WhiteStar’s patent pending Zeroization feature cryptographically deletes and removes the ability to view any content created by a user who has Zeroized their account. Because account management is also handled by WhiteStar, the NOS can zeroize any piece of data sent by an account to any other device within its Cohorts where the data was shared using a specialized protocol. Once data has been zeroized, it impossible to forensically recover.

True Data Ownership

Data creation, availability, modification, and deletion is always dictated by the end user on WhiteStar Networks.

Users can remove or modify data at any time and the network will enforce those alterations. This allows for data to be corrected easily or removed for any reason the end user deems necessary. However, it’s important to note that this is handled at the network layer, not the application. The WhiteStar Network functions without the need for a Cloud-based database as a central repository of information as all data is held at rest on end user devices.

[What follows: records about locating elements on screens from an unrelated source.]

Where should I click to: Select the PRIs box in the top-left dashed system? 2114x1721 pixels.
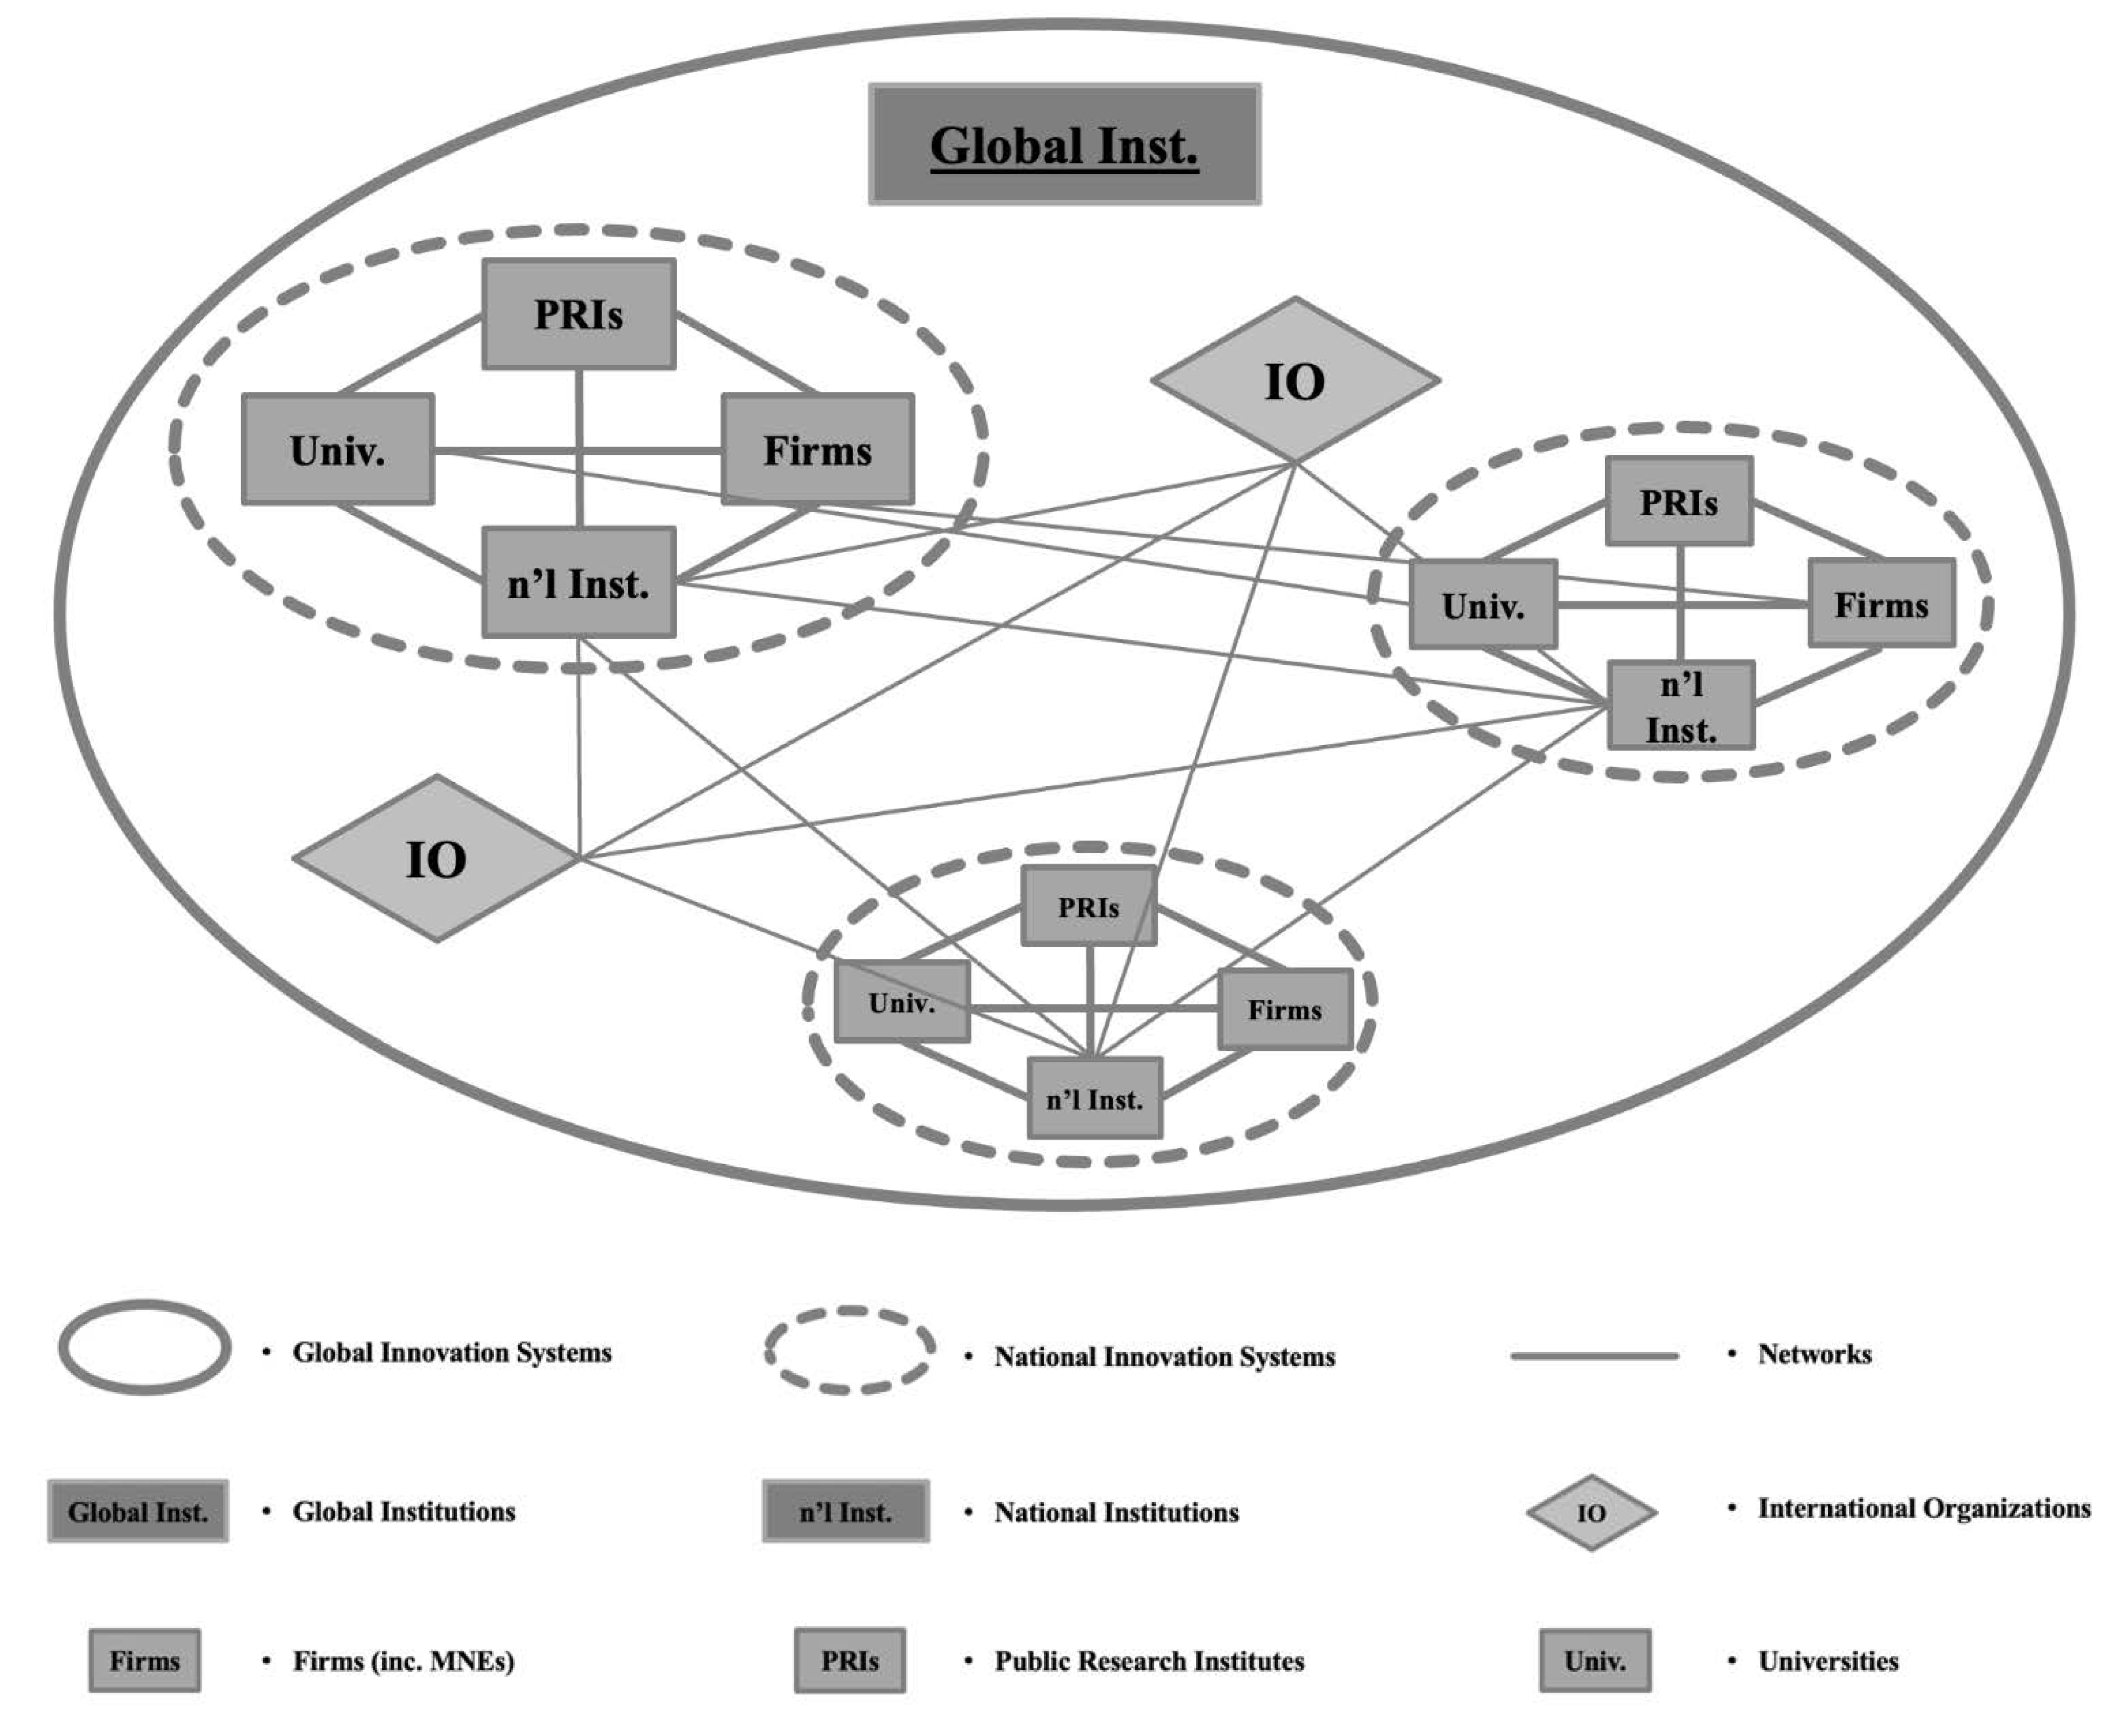tap(579, 314)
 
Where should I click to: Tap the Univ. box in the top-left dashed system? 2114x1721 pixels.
tap(338, 450)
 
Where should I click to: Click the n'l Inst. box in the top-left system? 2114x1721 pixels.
tap(579, 583)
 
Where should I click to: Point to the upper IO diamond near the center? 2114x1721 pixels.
tap(1295, 381)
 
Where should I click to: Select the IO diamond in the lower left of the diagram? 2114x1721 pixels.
tap(436, 858)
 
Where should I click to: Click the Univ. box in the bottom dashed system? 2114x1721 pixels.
tap(901, 1002)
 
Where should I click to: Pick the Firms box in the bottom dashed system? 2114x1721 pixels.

One of the major benefits of moving content management into the network layer is how it handles the future growth and obsolescence of end user device technology. Devices can become inoperable for any number of reasons, either from damage or something as mundane as an operating system or application no longer being supported by the provider. This can cause data that was sent from those devices to be perpetually “in flight”, making it impossible to delete that data, creating a regulatory and information security risk.

This can also be an issue with certain secure Cloud-based client-server applications where access to data is based on private keys stored at the end device level; if access to those keys is ever lost, without any kind of proper recovery mechanism there is no way to identify and delete data that is beyond its’ retention time. This is a particular issue with things like encrypted messaging platforms that utilize Cloud backends, which retain data pushed to the Cloud that can only be altered or retrieved by verifying a set of private keys. Without a lifecycle policy in effect, data pushed to the Cloud cannot be removed and lives on those servers indefinitely. WhiteStar’s patented lifecycle policy management automatically solves this issue at the network layer, allowing for sensitive and regulated information to be automatically deleted at the appropriate time without the need for user input, future-proofing the network.

The WhiteStar Network is a proven solution, employing patented technologies to provide a revolutionary solution to organization’s most vexing problems for securing client data and maintaining regulatory compliance for years to come.